LustCast, Lies, and Leverage: Paul Mulholland’s Exploitative Tactics to Insert Himself into Porn Discourse

LustCast, Lies, and Leverage: Mulholland’s Exploitative Tactics to Insert Himself into Porn Discourse

#4 in the series — a forensic read of the LustCast transcript through the lens of basic journalism ethics.

Counter-analysis • Updated: Oct 3, 2025

Lede: LustCast wasn’t journalism; it was self-myth, call-to-action, and courtroom cosplay. Paul Mulholland didn’t just cover a story—he cast himself as protagonist, prosecutor, and martyr. That may juice clicks, but it guts the independence and verification journalism requires.

Section 1 — Mission Creep

Mulholland vows he won’t stop “until [the company] is shut down” and “a few of them were in prison,” while floating protests with Exodus Cry. That’s an explicit goal posture, not independence. It shifts the role from reporter to campaign operative.

“I’m not taking any stories outside of porn until this company is shut down.”

Journalism standard implicated: Act independently. Reporters can cover activism; becoming the activism collapses the firewall and contaminates the frame.

Section 2 — Self as Story

The transcript is thick with first-person heroics—cat-and-mouse texts, being “discovered,” engagement metrics. Even his “ordinary porn consumption” and “intuition” become evidentiary scaffolding. That’s memoir energy, not method disclosure.

  • Discovery drama: turns a fake-blog email misstep into narrative fuel.
  • Metrics bragging: “100k engagements” framed as proof of salience—PR hat on.
  • Intuition as engine: “I’m sure” and “to my eye” stand in for verification.
“They attacked me, and that motivated me to keep digging.”
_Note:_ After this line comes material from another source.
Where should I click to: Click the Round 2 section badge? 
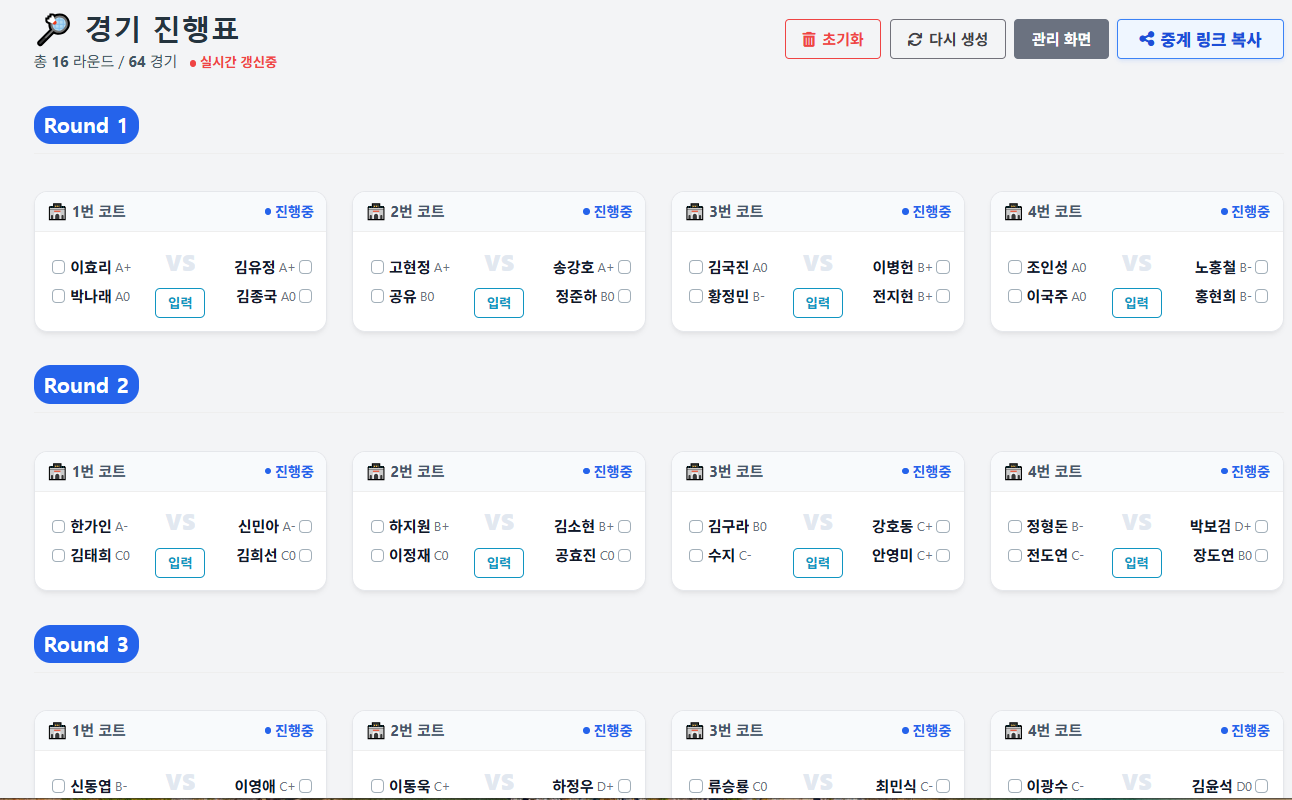86,384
Rub: When the reporter’s ordeal is the spine, sources/evidence become props, not proof.

Section 3 — Evidence vs. Emotion

Where the record is thin, Mulholland substitutes vibe and moralizing:

  1. Intoxication inference: Admits no opioid expert, but narrates on-camera impairment arc (“to my untrained eye”).
  2. Causation creep: Disclaims proof on suicides, yet leans readers toward a cause-and-effect read via adjacency and prescription notes.
  3. Standard inflation: Uses Kink’s code of conduct as if it were an industry-wide baseline.
  4. Prevalence math: Floats a “5–10% red flags” estimate—no disclosed method, large rhetorical impact.
Untrained eye is not evidence.

Journalism standards implicated: Seek truth & report it (verification), Be accountable & transparent (methods, limits).

Section 4 — Ethics & Harm

Boundary slippage shows up repeatedly: “keeping an eye” on a traumatized source who “doesn’t like to hear from me,” recounting a source flirting on a 2.5-hour call, and calling a subject “extraordinarily unintelligent.” This isn’t neutral—it’s entanglement plus ad hominem.
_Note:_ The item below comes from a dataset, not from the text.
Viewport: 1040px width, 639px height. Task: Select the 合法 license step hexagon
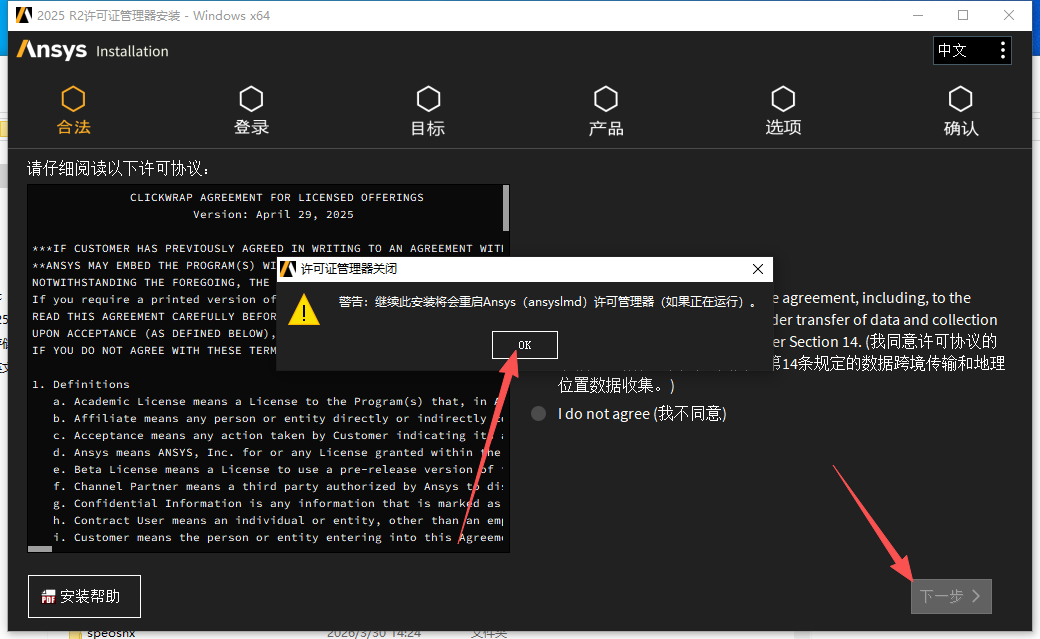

  • Minimize harm: Don’t become part of the re-traumatization loop.
  • Independence: Emotional over-identification and humiliation anecdotes undercut distance.
  • Tone discipline: Insults weaken any later claim to clinical neutrality.
“I feel like when she thinks of me, she thinks of the article.”

Section 5 — Why It Matters

When the reporter becomes the protagonist, evidence is relegated to supporting actor. Courts, regulators, and readers need a record that survives cross-examination—not a hero’s journey. Journalism isn’t courtroom cosplay. It’s documented facts, disclosed methods, and clean separation from the campaign you want to win.